To do: From the line that contains "Viewport: 459px width, 413px" through the line that contains "Click the 15.3cm length cell", output every line of the listing below exactly and leave out all the rest.

Records for the exercise:
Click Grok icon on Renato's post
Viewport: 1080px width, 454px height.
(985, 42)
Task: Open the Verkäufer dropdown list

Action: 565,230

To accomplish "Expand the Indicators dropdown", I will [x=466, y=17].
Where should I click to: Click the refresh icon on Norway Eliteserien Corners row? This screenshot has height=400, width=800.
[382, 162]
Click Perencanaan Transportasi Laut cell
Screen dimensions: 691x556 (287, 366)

---

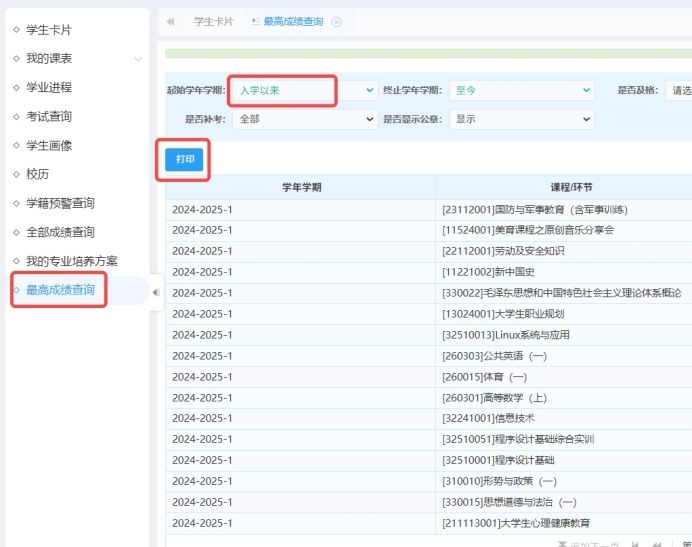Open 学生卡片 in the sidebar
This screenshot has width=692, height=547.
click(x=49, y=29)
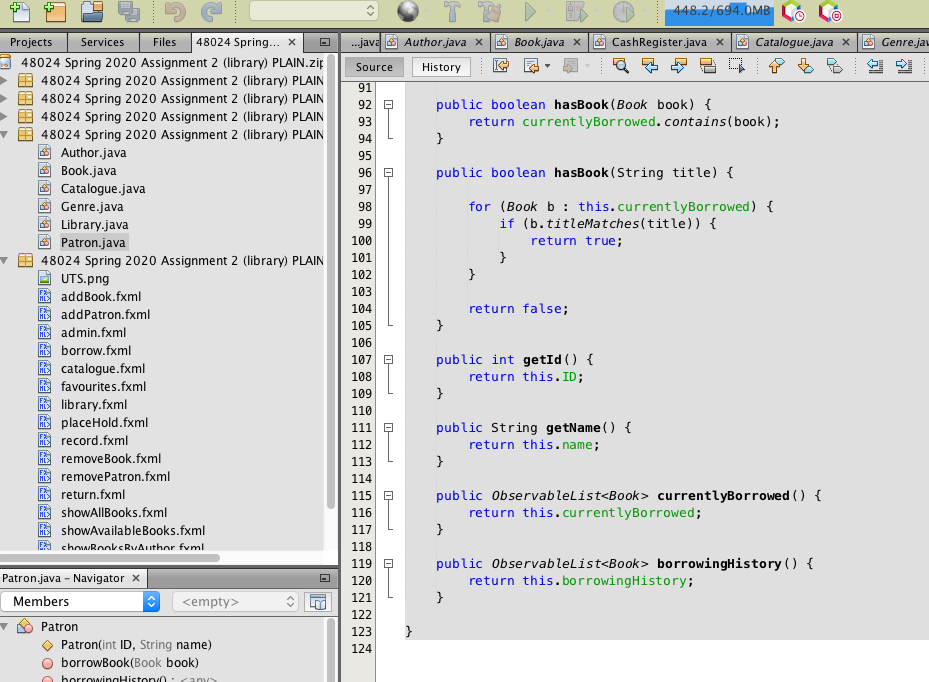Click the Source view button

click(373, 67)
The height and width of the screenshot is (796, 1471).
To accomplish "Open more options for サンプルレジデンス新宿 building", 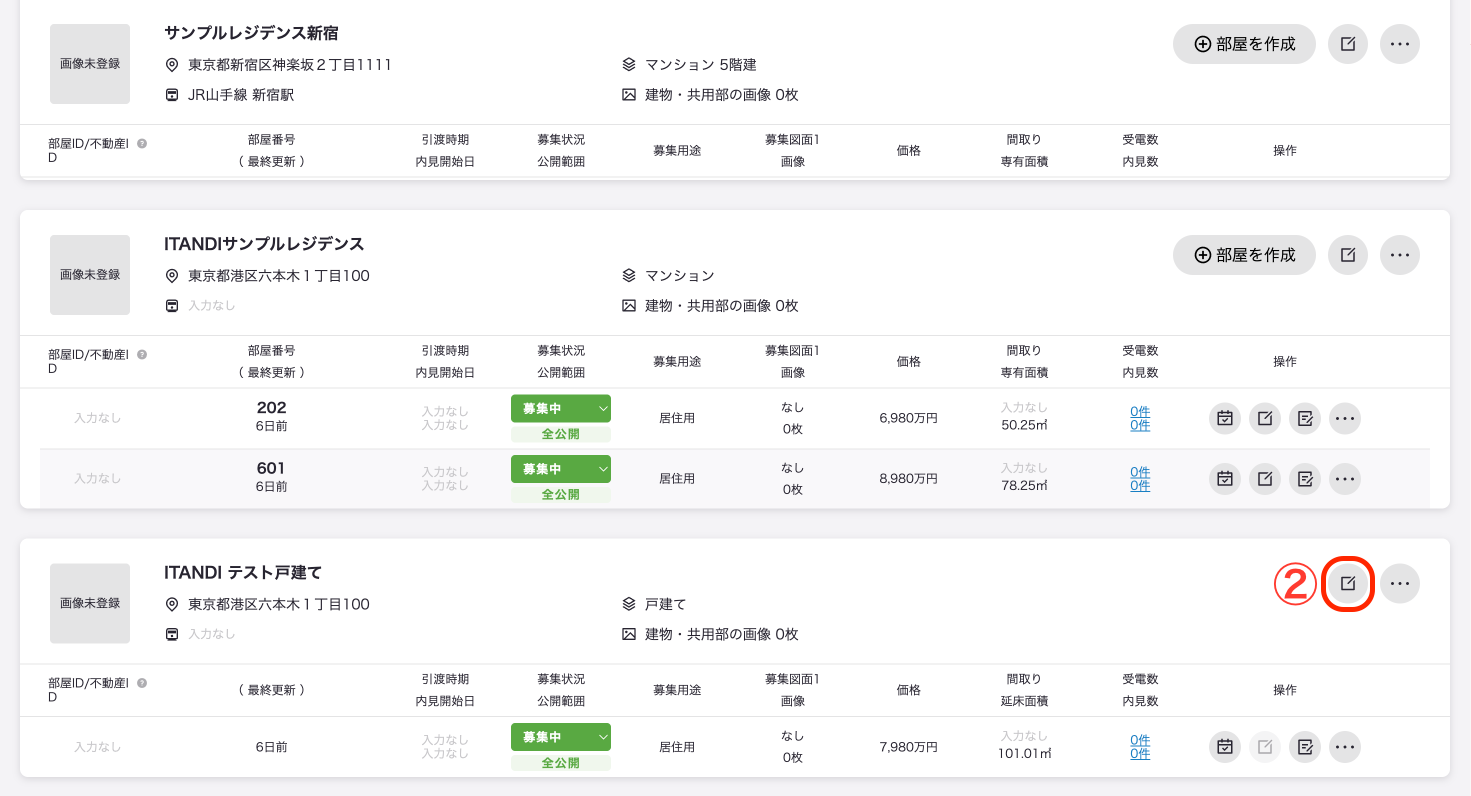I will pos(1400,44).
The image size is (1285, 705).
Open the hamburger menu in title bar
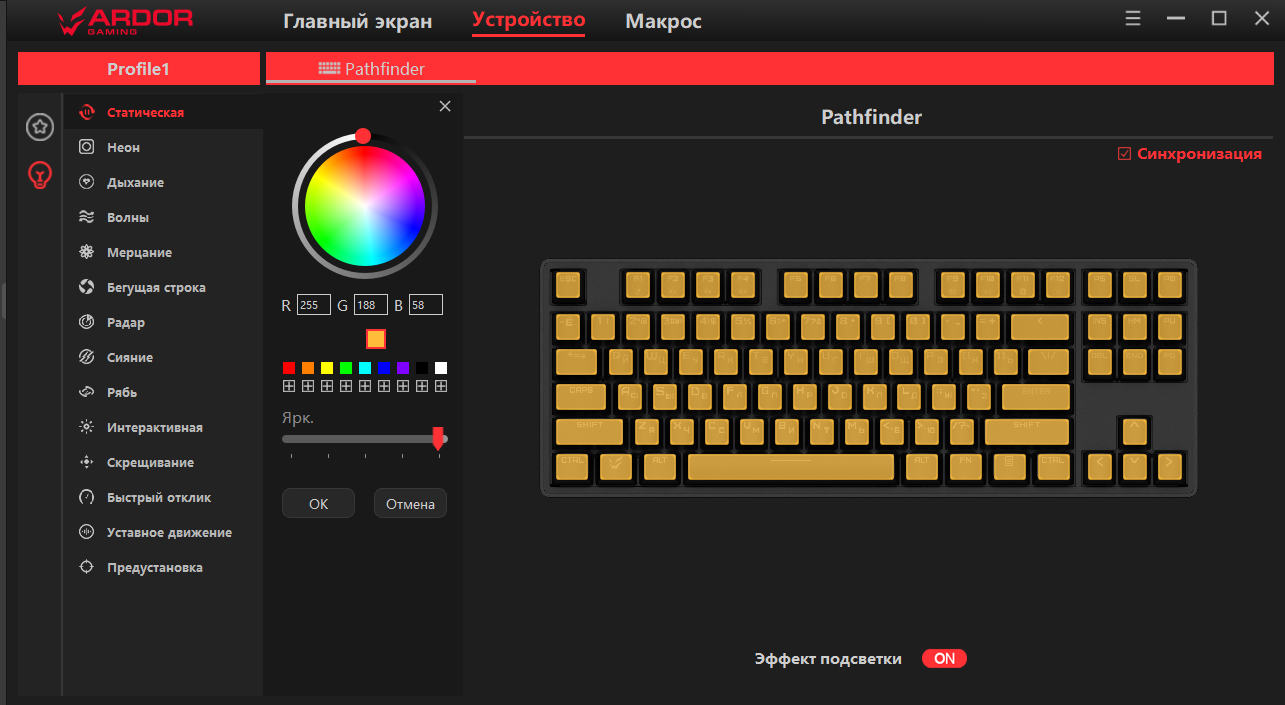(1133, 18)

* * *

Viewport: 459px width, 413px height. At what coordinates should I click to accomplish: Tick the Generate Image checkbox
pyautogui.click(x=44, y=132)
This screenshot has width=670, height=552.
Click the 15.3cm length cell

Solution:
Viewport: 459px width, 413px height. At what coordinates should I click to accomplish: Tick the Generate Image checkbox
pyautogui.click(x=44, y=132)
This screenshot has width=670, height=552.
Click the 15.3cm length cell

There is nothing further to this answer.